WRITTEN REQUEST: Copy every line of the items below without any changes, and omit the pictures from your copy.

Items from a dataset
::::
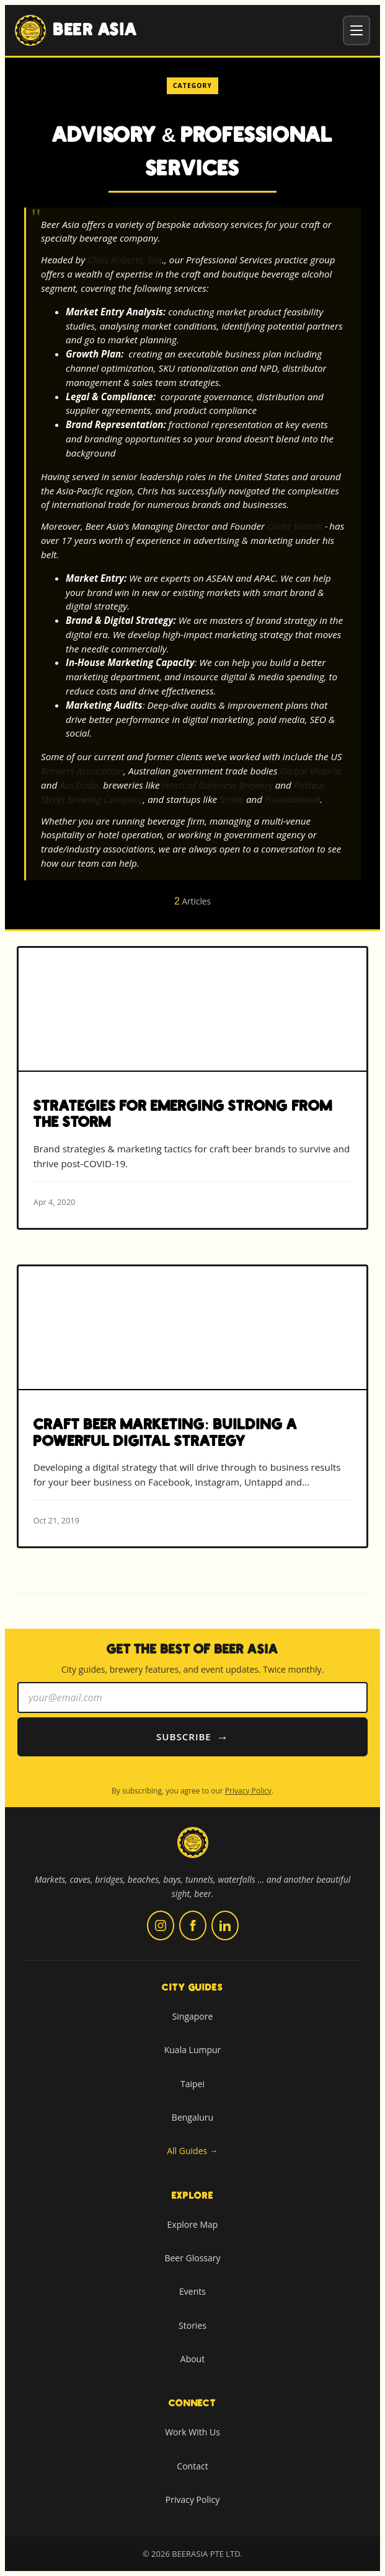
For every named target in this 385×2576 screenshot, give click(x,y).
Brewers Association (82, 770)
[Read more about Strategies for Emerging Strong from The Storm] (193, 1088)
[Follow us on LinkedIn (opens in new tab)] (225, 1925)
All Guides (192, 2151)
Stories (192, 2325)
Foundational (292, 799)
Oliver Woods (294, 526)
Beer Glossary (192, 2258)
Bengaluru (192, 2117)
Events (192, 2291)
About (192, 2359)
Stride (231, 799)
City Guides (192, 1987)
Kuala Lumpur (192, 2050)
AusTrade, (80, 785)
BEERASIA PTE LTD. (207, 2553)
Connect (192, 2403)
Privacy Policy (248, 1790)
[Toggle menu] (356, 30)
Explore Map (192, 2224)
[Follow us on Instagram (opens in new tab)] (160, 1925)
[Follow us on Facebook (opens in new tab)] (192, 1925)
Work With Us (192, 2432)
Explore (193, 2196)
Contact (192, 2466)
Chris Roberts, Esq (124, 259)
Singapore (192, 2016)
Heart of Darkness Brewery (217, 785)
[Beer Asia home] (192, 1850)
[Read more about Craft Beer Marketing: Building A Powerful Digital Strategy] (193, 1406)
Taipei (192, 2084)
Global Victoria (310, 770)
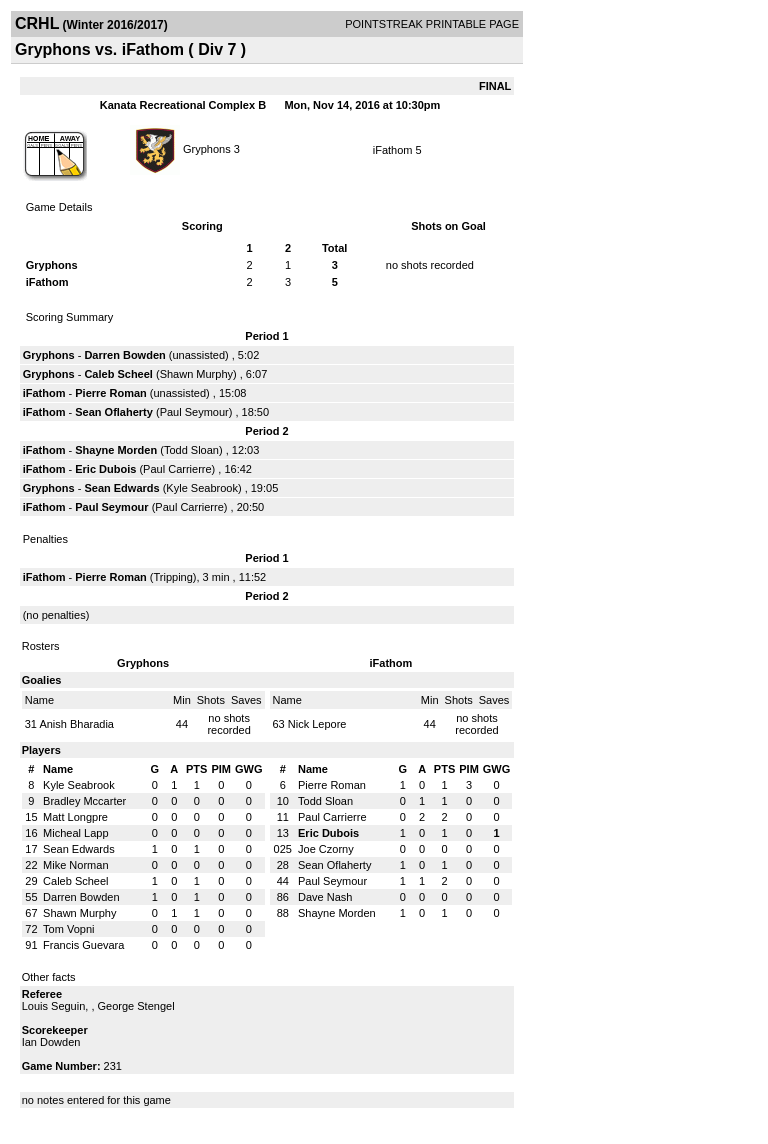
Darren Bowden (124, 355)
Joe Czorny (326, 849)
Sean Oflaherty (114, 412)
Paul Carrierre (177, 469)
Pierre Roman (111, 393)
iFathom (393, 150)
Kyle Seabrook (202, 488)
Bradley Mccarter (84, 801)
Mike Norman (75, 865)
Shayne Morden (116, 450)
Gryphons (207, 148)
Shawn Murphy (196, 374)
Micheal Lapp (75, 833)
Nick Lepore (317, 724)
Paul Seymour (194, 412)
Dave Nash (325, 897)
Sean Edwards (121, 488)
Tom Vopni (68, 929)
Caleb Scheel (118, 374)
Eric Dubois (105, 469)
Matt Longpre (75, 817)
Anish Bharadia (76, 724)
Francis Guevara (83, 945)
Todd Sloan (191, 450)
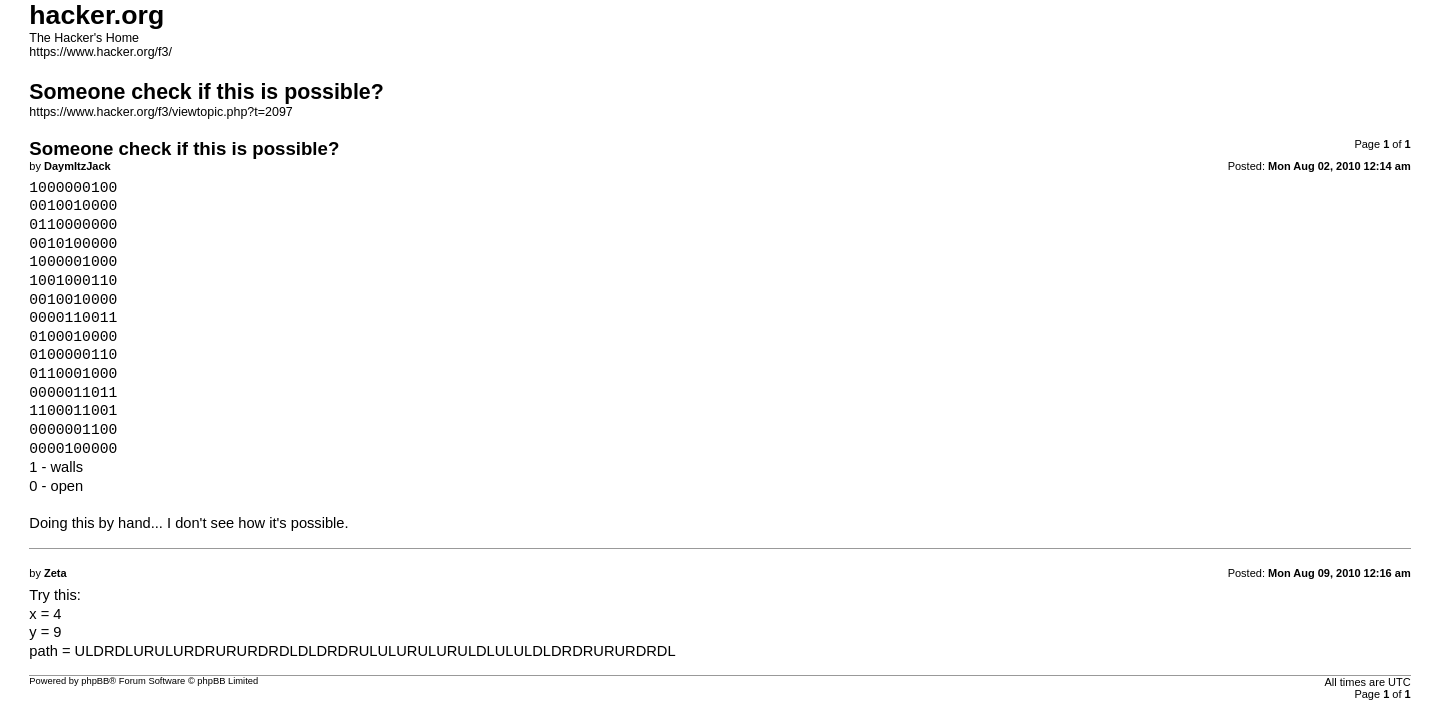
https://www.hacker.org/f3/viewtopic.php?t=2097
::::
THE COMPLETED TASK:
For every named target in this 385×2576 screenshot, give click(x,y).
Brewers Association (82, 770)
[Read more about Strategies for Emerging Strong from The Storm] (193, 1088)
[Follow us on LinkedIn (opens in new tab)] (225, 1925)
All Guides (192, 2151)
Stories (192, 2325)
Foundational (292, 799)
Oliver Woods (294, 526)
Beer Glossary (192, 2258)
Bengaluru (192, 2117)
Events (192, 2291)
About (192, 2359)
Stride (231, 799)
City Guides (192, 1987)
Kuala Lumpur (192, 2050)
AusTrade, (80, 785)
BEERASIA PTE LTD. (207, 2553)
Connect (192, 2403)
Privacy Policy (248, 1790)
[Toggle menu] (356, 30)
Explore Map (192, 2224)
[Follow us on Instagram (opens in new tab)] (160, 1925)
[Follow us on Facebook (opens in new tab)] (192, 1925)
Work With Us (192, 2432)
Explore (193, 2196)
Contact (192, 2466)
Chris Roberts, Esq (124, 259)
Singapore (192, 2016)
Heart of Darkness Brewery (217, 785)
[Beer Asia home] (192, 1850)
[Read more about Craft Beer Marketing: Building A Powerful Digital Strategy] (193, 1406)
Taipei (192, 2084)
Global Victoria (310, 770)
Darren Bowden (124, 355)
Joe Czorny (326, 849)
Sean Oflaherty (114, 412)
Paul Carrierre (177, 469)
Pierre Roman (111, 393)
iFathom (393, 150)
Kyle Seabrook (202, 488)
Bradley Mccarter (84, 801)
Mike Norman (75, 865)
Shayne Morden (116, 450)
Gryphons (207, 148)
Shawn Murphy (196, 374)
Micheal Lapp (75, 833)
Nick Lepore (317, 724)
Paul Seymour (194, 412)
Dave Nash (325, 897)
Sean Edwards (121, 488)
Tom Vopni (68, 929)
Caleb Scheel (118, 374)
Eric Dubois (105, 469)
Matt Longpre (75, 817)
Anish Bharadia (76, 724)
Francis Guevara (83, 945)
Todd Sloan (191, 450)
https://www.hacker.org/f3/viewtopic.php?t=2097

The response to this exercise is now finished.